Friday, October 9, 2015

Stress

The stress is getting to me. The stress of seeing two women at once, especially being as active as I am with both of them.

Don't get me wrong, I have seen two women before. But not this long, and not this intensely.

This is what has happened this last week.

Sunday night with Isabel, fixed her dinner at her place, we had drinks and watched a movie together while I massaged her feet. This meant I had to sit on the floor at her feet while watching the movie, which I guess was OK. We didn't have sex, though she was really nice and kissed me several times.

Monday I took Valerie out for drinks and I was scared I would see one of Isabel's friends the entire time, so I convinced her to go back to her place where we fucked for two hours. I was exhausted and slept over at her place. Valerie feels so good under me.

Tuesday Val and I had lunch together in the cafeteria. Afterward, Val did something very unexpected. She took me to a sort of multimedia storage room behind the large conference room and proceeded to give me a fantastic blow job. There are benefits to working with your girlfriend, I guess.

That evening Valerie and I went to a friend of hers all the way out in Riverside (far away from Isabel) and they played some sort of team guessing game. I'm not very good, and we lost. Afterward, we stayed in a hotel, it was late and I was too drunk to drive all the way back to Hollywood.

But, we had anal! God, it was good to get inside that tight little ass of hers, and she was moaning and crying the entire time like it hurt bad, though I know she was loving it the way she had her ass up and pushed back against me. We didn't have lube so I had to just shove it in, she was sooo tight but it had to have hurt her some.

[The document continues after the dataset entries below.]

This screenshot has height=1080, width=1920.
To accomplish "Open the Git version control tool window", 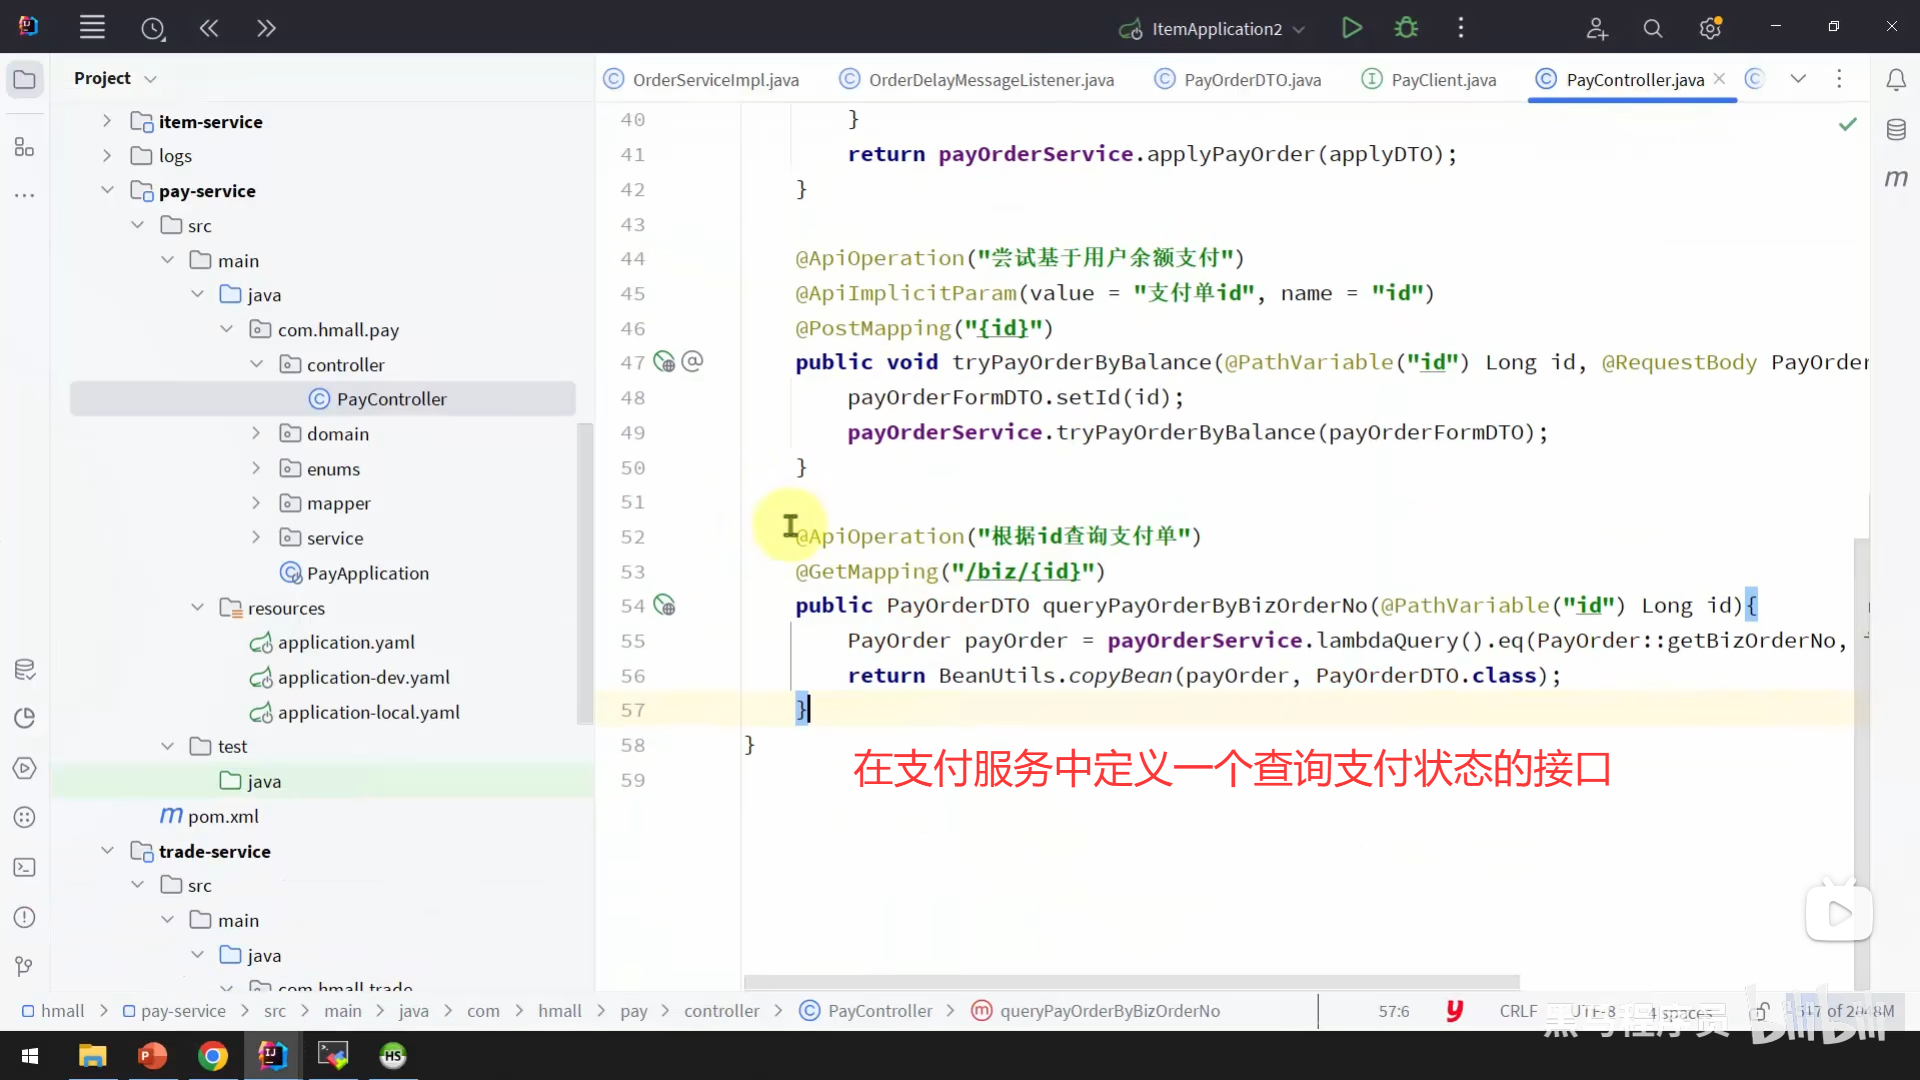I will 25,966.
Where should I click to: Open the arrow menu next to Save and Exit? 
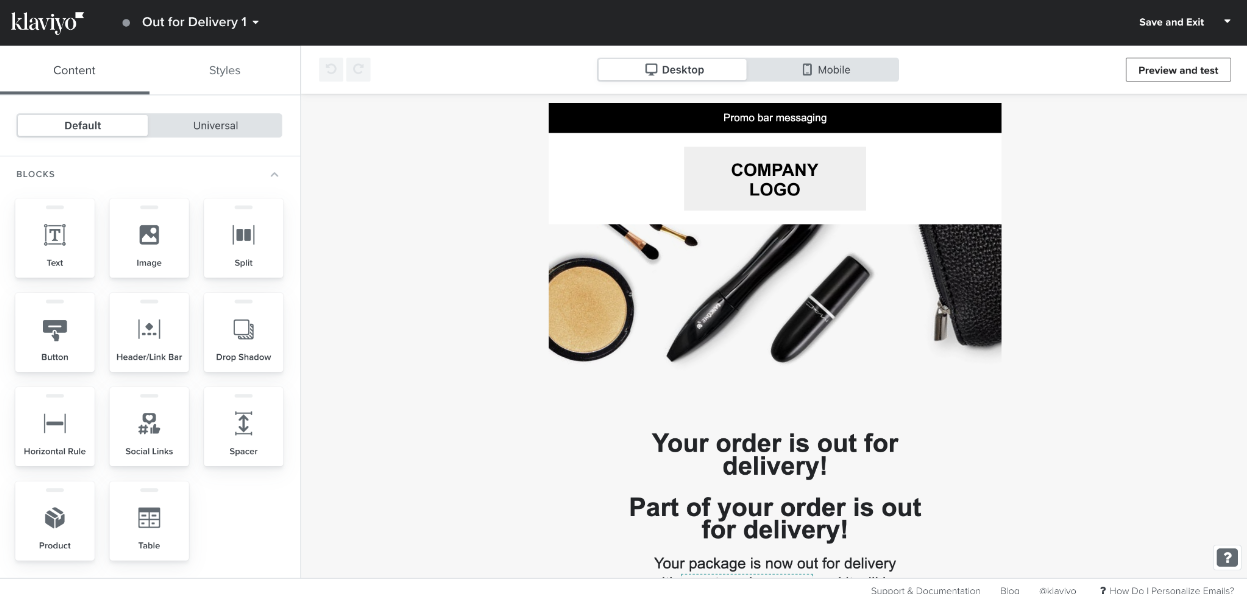[1227, 21]
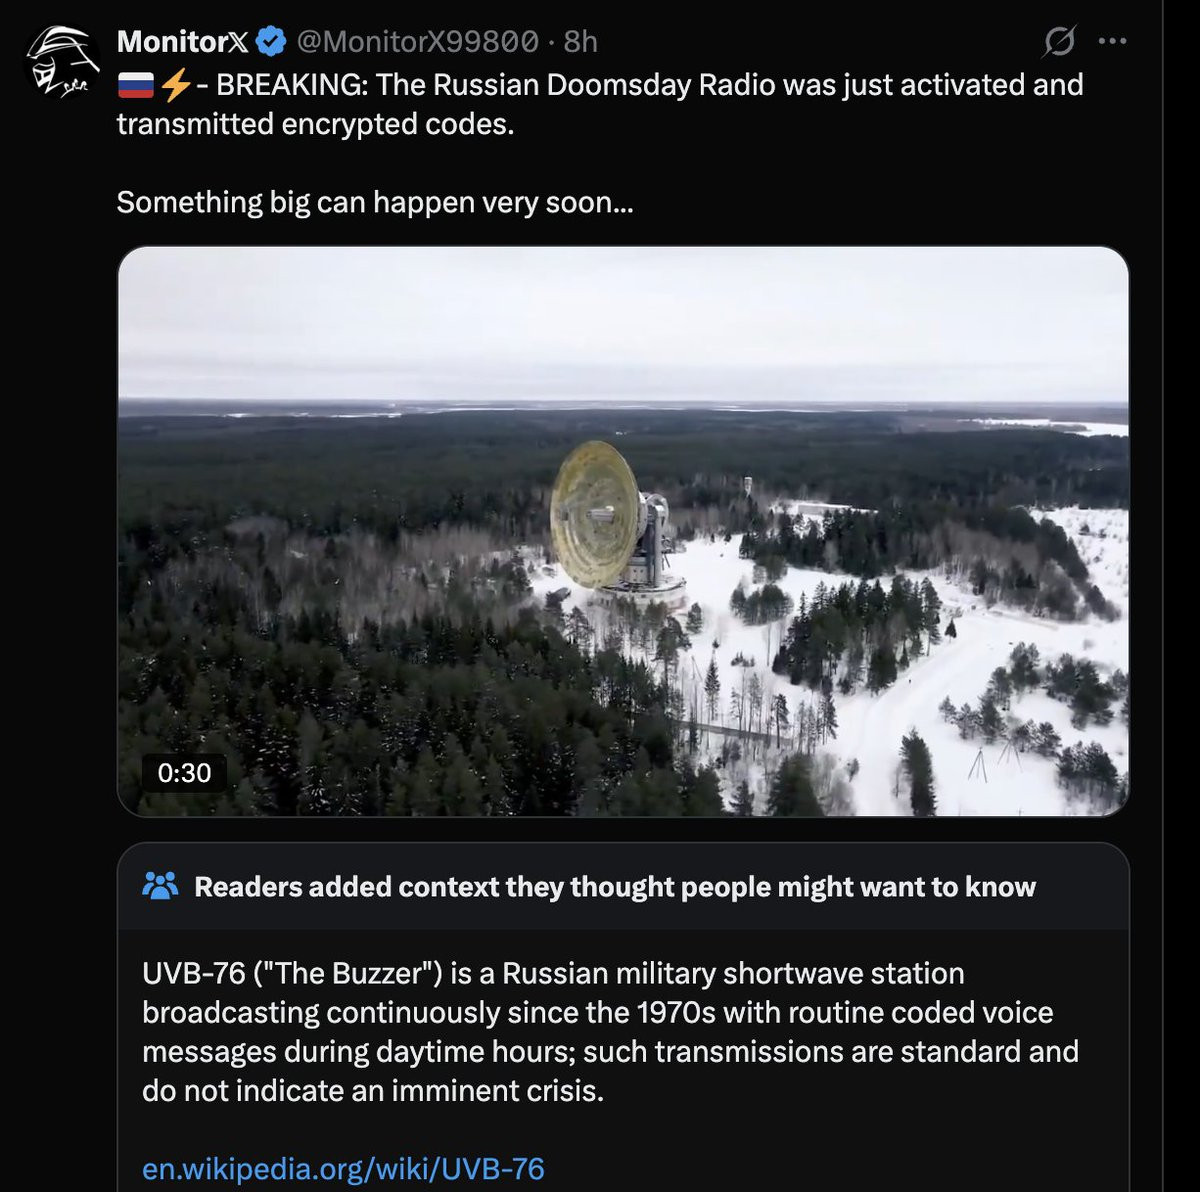The width and height of the screenshot is (1200, 1192).
Task: Open the post via the 8h timestamp
Action: [580, 42]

Wednesday I was late to work, but left work early to meet Isabel for drinks at some dive she knew that catered toward people that wear chains and have hair in spikes. I felt completely out of place, but she seemed at home. Going places with her is a completely different experience. I got way too drunk and actually said something about Val. I don't think I said anything too damning but Isabel wouldn't kiss me or anything most of the night. At least she didn't slap me or kick me in the balls.

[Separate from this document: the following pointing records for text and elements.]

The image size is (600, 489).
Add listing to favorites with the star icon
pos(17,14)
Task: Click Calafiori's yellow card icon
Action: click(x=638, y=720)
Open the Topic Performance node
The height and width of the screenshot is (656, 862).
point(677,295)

Thursday I got to stay home, thank god. I needed the down time. Masturbated thinking about Isabel several times.

Friday Isabel called and told me we were going out, and I had to break another date with Val. I went to Isabel's and she put a collar on me again, the same one I bought before. She leashed me and we drove down to some fetish club in Santa Monica. She was wearing the sexiest piece of leather I have ever seen and people turned to stare at us from all over the club when we walked in.

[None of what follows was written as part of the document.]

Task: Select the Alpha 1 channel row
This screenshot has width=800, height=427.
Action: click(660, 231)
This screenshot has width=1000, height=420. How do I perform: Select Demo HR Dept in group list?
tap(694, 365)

It felt really good to be seen all collared and leashed with her. But, halfway through the evening she left to go to the restroom and when she came back I was talking to some girlfriend of hers that we had been sitting with, and when Isabel sat down she grabs my nuts through my pants and twists them hard. I yelped and bent over in pain, and Bel just goes on talking as if nothing had happened.

Two hours later, she takes me outside and ties my leash to a post and tells me "stay". People are coming and going, some ignore me and others are laughing. One guys says "I hope she's worth it, dude!"

I was there almost 30 minutes when she comes back around, unties me and says "good boy". I have no idea what she was doing during that time, and was afraid to ask.

Saturday I took Val to Chateau Marmont to make up for breaking our date on Friday. That helped a lot, she was impressed. I slept over at her place, and we discovered some interesting new positions. Valerie is really flexible and skinny. Fucking her is... fantastic. And it doesn't hurt like it does with Isabel.

So, in the past week I saw Val and Isabel each three times, fucked Val each time, never once got under Isabel's clothes.

And the money! Fuck, trying to keep Val happy so she doesn't dump me for canceling all the time, places like Chateau Marmont are going to break me. And Isabel makes me pay for everything. I mean everything. So I must have easily spent over $1,500 this week.

I can't keep doing this. One of them is going to find out about the other, and if they don't I will end up going broke.

But I can't give up fucking Val. She's the only tail I get. And Isabel... well, I am scared to break up with Isabel to be honest, and also... I don't want to. I love the feeling being with her.

And you know what? I like it when she treats me like shit. I actually like when she hurts me. OK, I don't actually like the pain, but there is something really satisfying about having her abuse me. Cause that's what she does. Abuse me.